▸ **EXERCISE AIM**
Repeat exactly the line with "Task: Click the SE Ranking brand text" and each line after it to the end of the data below; pictures stay out.

▸ **DATASET CONTENT**
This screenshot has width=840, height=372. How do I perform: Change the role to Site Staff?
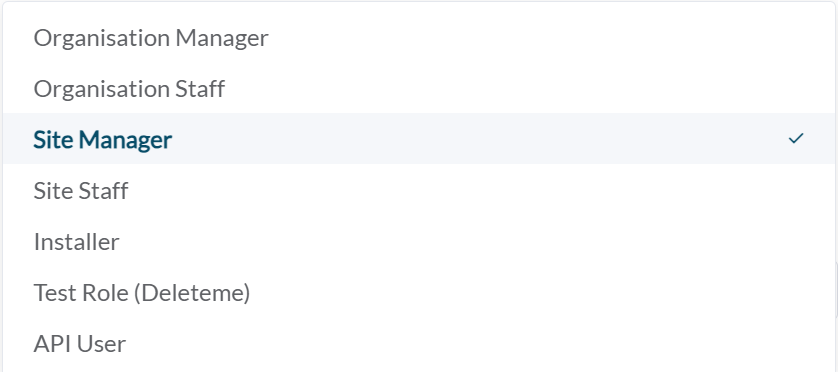click(x=419, y=190)
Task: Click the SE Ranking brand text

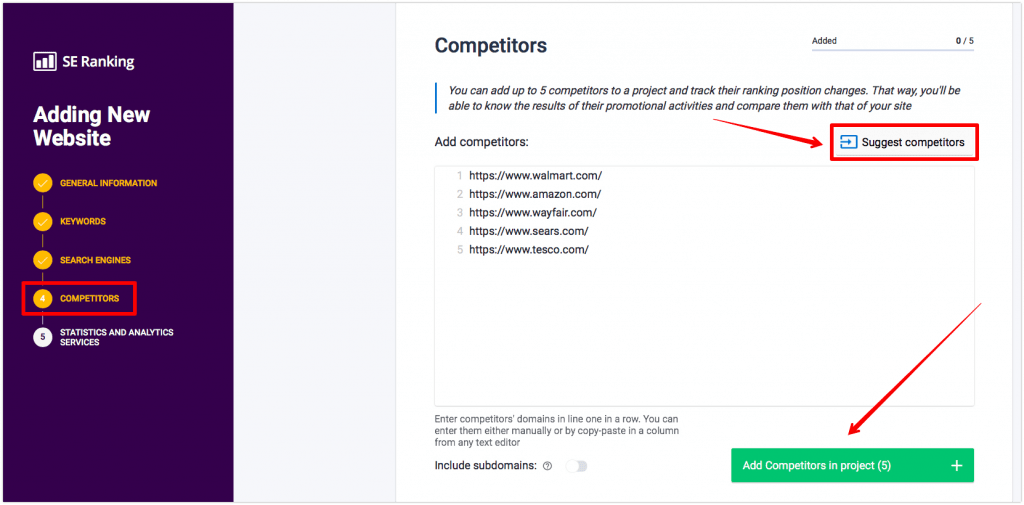Action: [99, 62]
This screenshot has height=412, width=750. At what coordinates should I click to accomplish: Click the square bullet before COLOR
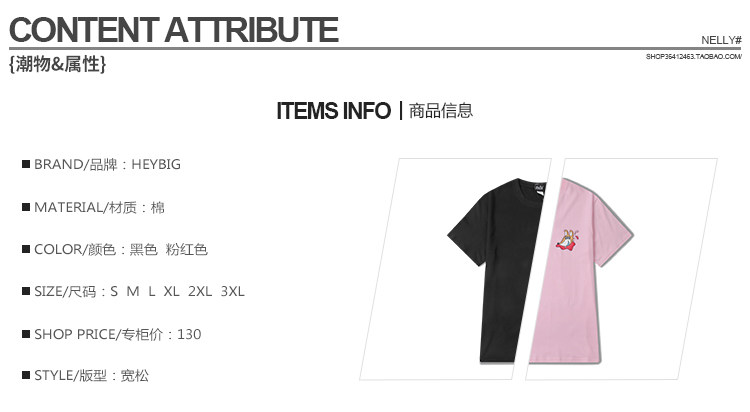[26, 249]
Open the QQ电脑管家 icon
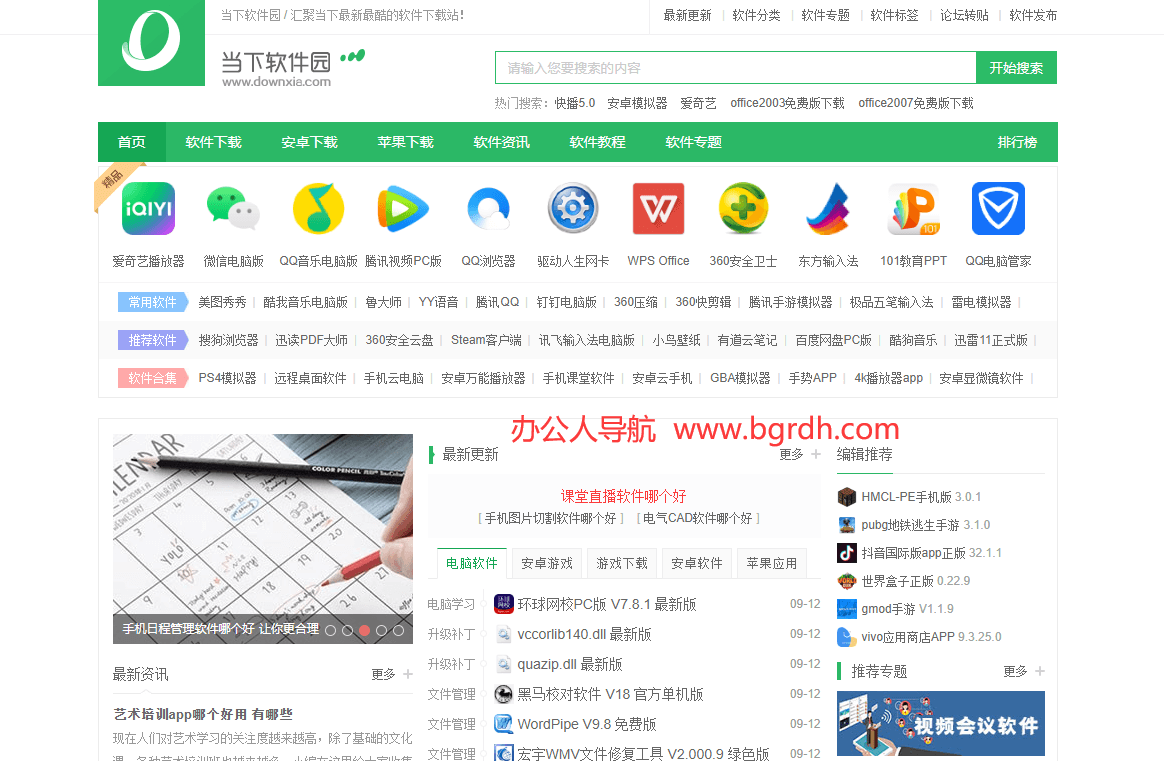Viewport: 1164px width, 761px height. coord(998,208)
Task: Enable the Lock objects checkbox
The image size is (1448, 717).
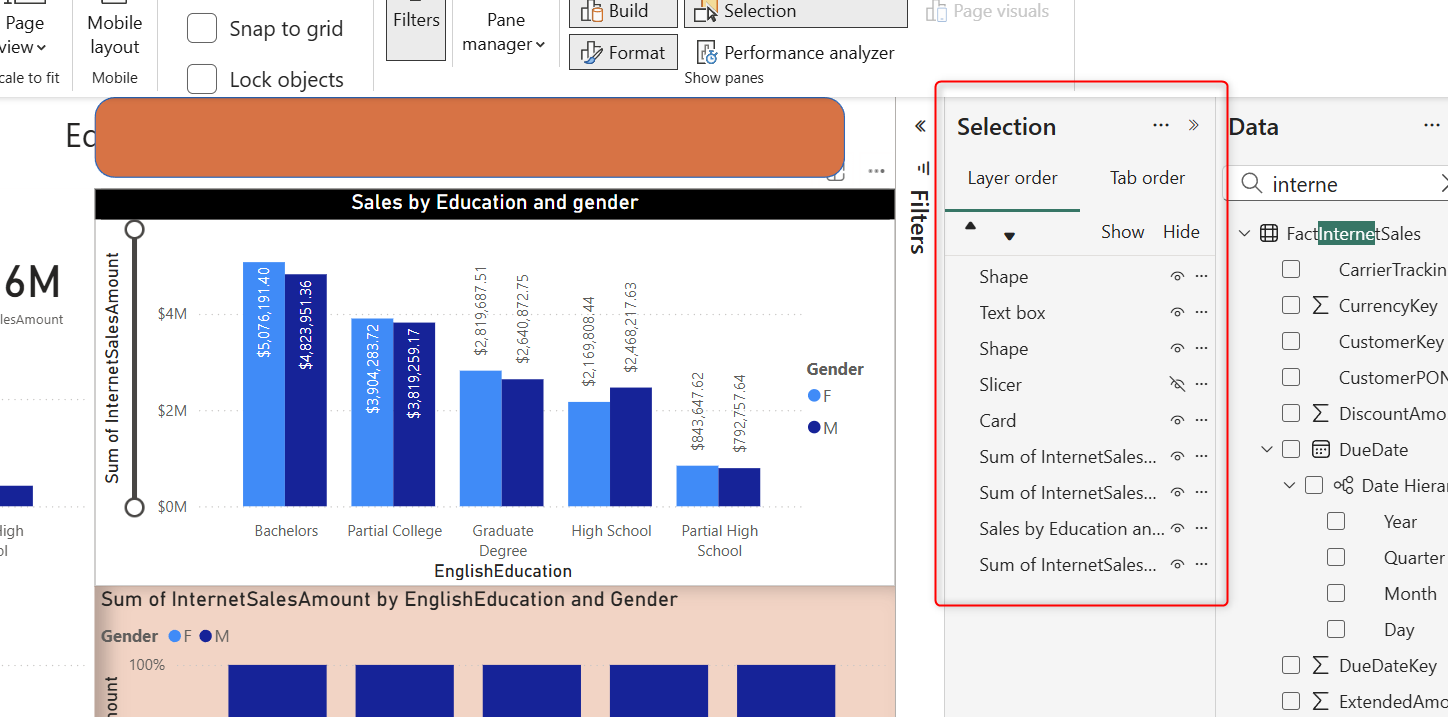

▸ **SOLUTION**
Task: Click the SE Ranking brand text

Action: [99, 62]
This screenshot has height=412, width=750. At what coordinates should I click to accomplish: Click the square bullet before COLOR
[26, 249]
Open the QQ电脑管家 icon
Viewport: 1164px width, 761px height. coord(998,208)
Task: Enable the Lock objects checkbox
The image size is (1448, 717).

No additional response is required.